Is it true that $\{x\in \mathbb{R}: |1-f(x)|\leq 1-a\} = \{x\in \mathbb{R}: |f(x)|\geq a\}?$

Question

Suppose that $f:\mathbb{R}\to\mathbb{R}$ is a continuous function on $\mathbb{R}.$ Let $a$ be a positive constant.

Question: Is it true that $$\{x\in \mathbb{R}: |1-f(x)|\leq 1-a\} = \{x\in \mathbb{R}: |f(x)|\geq a\}?$$

Observe that $1-f$ is the reflection of $f$ about the line $y=\frac{1}{2}.$ I use desmos to check the two sets and it seems that they coincide.
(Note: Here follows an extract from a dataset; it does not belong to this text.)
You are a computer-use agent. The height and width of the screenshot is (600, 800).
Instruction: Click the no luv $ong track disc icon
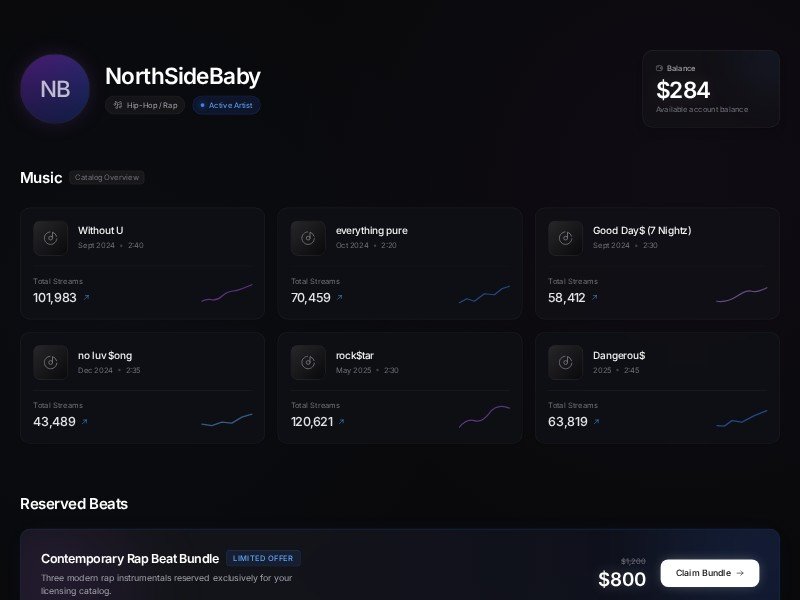click(x=51, y=362)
I tried to prove the equality. Let $x$ be a real number such that $$|1-f(x)|\leq 1-a.$$ By reverse triangle inequality, $$1-|f(x)|\leq |1-f(x)|\leq 1-a.$$ So we have $$|f(x)|\ge a.$$ However, if $x$ is such that $|f(x)|\geq a,$ then I am not able to obtain $$|1-f(x)|\leq 1-a.$$ It seems that I need $$|1-f(x)|\leq 1-|f(x)|$$ but the inequality above may not be true.

Answer 1

Let's look at a simple case:

$f(x) = x$. And let's take $a = 0$.

Then you're asking if the set $$ \{ x \in R : |1-x| \le 1\} $$ is the same as the set $$ \{x : |x| \ge 0\} $$

Well...$x = 3$ is in the second set, but not the first, so the conjecture is false.